Data included geo-located, English language tweets from Twitter within a rectangular grid around NYC within eleven days around the time when Hurricane Sandy made landfall (October 29, 2012), i.e., between October 22 and November 1, 2012. Data was obtained from the Harvard Center for Geographical Analysis Geo-tweet archive (CGA) and combined with additional Twitter data from GeoFeedia (https://geofeedia.com) to fill some missing dates of the CGA data. Although we aimed to compile data covering a 14-day cycle that would have captured the typical timeframe in many standard psychiatric questionnaires, our combined data using these sources restricted us to only 11 days. The combined dataset included 423,931 tweets, of which 344,957 tweets (81%) were deemed suitable for our analysis, i.e., were in English as identified by an ensemble vote of two language identification models [50,51].

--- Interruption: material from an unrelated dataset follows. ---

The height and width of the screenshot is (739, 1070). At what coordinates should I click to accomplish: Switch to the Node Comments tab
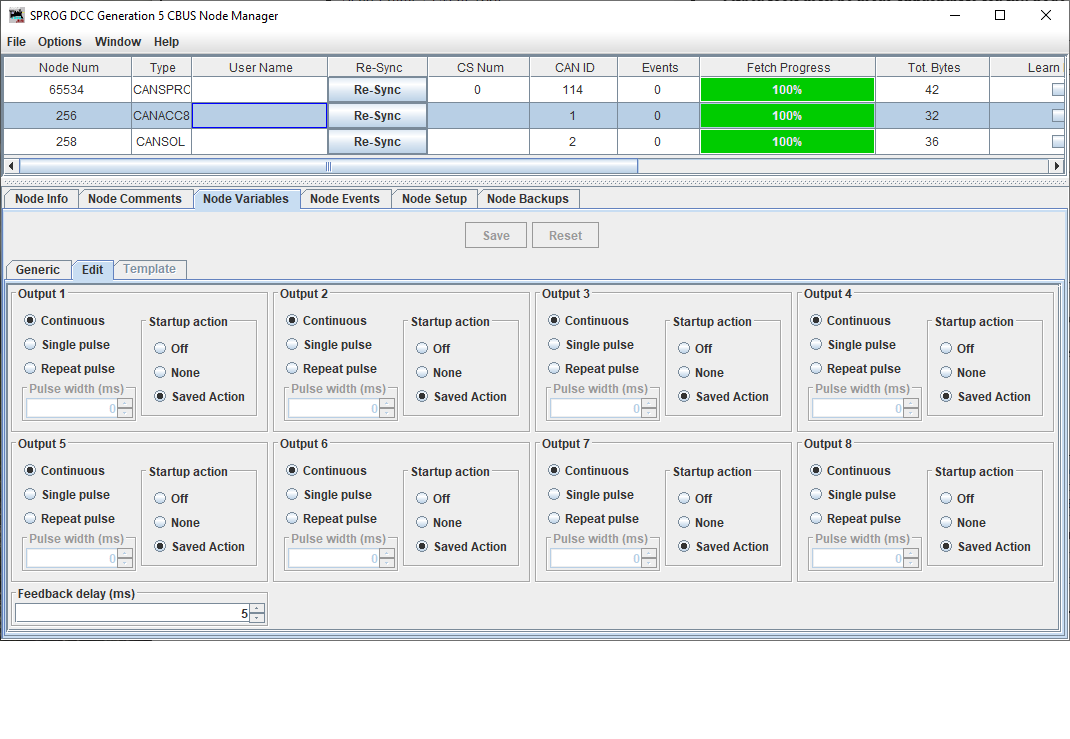click(x=135, y=198)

Specific emotions were extracted from the Twitter activity of users in the greater NYC area during Hurricane Sandy. We found 1,952 tweets (0.6%) classified as anger, 603 (0.2%) as confusion, 2,627 (0.8%) as disgust, 1,715 (0.5%) as fear, 5,457 (1.6%) as sadness, 350 (0.1%) as shame, and 2,192 (0.6%) as surprise. From Fig 1, we noted that sadness was the most pronounced emotion during the entire time frame and was particularly elevated one day after the hurricane made land fall in the greater NYC area. Percentages of fear and surprise were temporarily elevated in the Twitter activity of users on the day of disaster. We further noted that anger and disgust were slightly elevated in the three days after the disaster. Fig 2 describes the spatial distribution of absolute numbers of tweets and percentages of single emotions (displayed in quintiles) at the census tract level across the greater NYC area for the time frame of 11 days, i.e. from October 22 to November 1, 2012. We noted that most tweets were sent from locations that are highly populated (e.g., lower Manhattan), transit places (e.g., airports), or places of recreation (e.g., central park). Anger, fear, sadness, and surprise were elevated (highest quintile) in areas with a waterfront or in exposed areas (e.g., Sandy Hook, Englewood, Rikers Island, Cony Island) but to some extent also in scattered areas in the hinterland of New Jersey.
We demonstrated a novel space-time syndromic surveillance approach for disaster mental health by extracting multiple emotions from Twitter for the greater NYC area over eleven days, October 22 to November 1, 2012, and detecting clusters that represented excess risk of these emotions in space and time as a way anticipating acute stress in the population.